Terminally misfolded glycoproteins are extracted from the CNX/CRT cycle and sent for degradation by a poorly understood mechanism, which involves the detection of a non-native protein conformation and mannose trimming. The two ER-resident α-mannosidases MNS4 and MNS5 remove the terminal mannose residue from the C-branch and generate the free α1,6-mannose that is recognized by the lectin OS9 in combination with SEL1L. Additional luminal factors like BiP (not shown) may help to direct the misfolded protein to the HRD1 complex. The mannose on the B-branch is removed by MNS3. In contrast to mammals and yeast, this trimming reaction is dispensable for plant ERAD (57). A yet unknown factor (“?”) may act as a folding sensor and assist MNS4/MNS5 in the termination of futile folding attempts. (A) MNS4/MNS5 activity diverts misfolded proteins out of the CNX/CRT cycle leading to dissociation of the lectin. The disposal of misfolded glycoproteins requires the HRD1 complex.

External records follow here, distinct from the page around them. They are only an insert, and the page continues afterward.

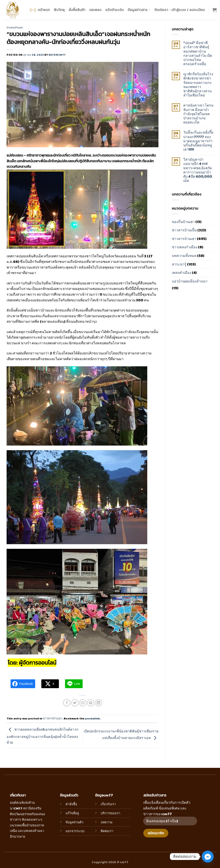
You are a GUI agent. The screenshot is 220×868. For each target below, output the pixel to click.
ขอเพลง (95, 10)
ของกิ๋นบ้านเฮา (183, 222)
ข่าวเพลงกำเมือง (185, 247)
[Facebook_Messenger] (208, 857)
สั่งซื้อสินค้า (77, 10)
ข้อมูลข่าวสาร (139, 10)
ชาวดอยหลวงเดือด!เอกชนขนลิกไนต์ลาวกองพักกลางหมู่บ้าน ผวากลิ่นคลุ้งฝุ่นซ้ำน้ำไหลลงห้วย (42, 736)
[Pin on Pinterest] (90, 703)
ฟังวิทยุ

HRD1 is implicated in ERAD substrate retro-translocation to the cytosol (presumably by forming a channel) and polyubiquitination (Ub) mediated by the RING domain of HRD1. Extraction of the polyubiquitinated protein and subsequent degradation by the 26S proteasome involves the cytosolic ATPase CDC48 and accessory proteins (not shown). UBC32 associates with the HRD1 complex or is part of the plant DOA10 complex (not indicated here) and involved in the regulation of the ERAD component OS9. EBS7 is involved in the maintenance of HRD1 stability. (B) In the “persistent binding model”, de-mannosylation of the B- and C-branches attenuates GCSII-mediated de-glucosylation leading to enhanced CNX/CRT-binding. The CNX/CRT-bound glycoprotein is escorted to the HRD1 complex. The CNX/CRT-binding is either lost during translocation and degradation following the pathway as shown in (A) or the misfolded glycoprotein is directed to an alternative degradation route involving transport to the vacuole.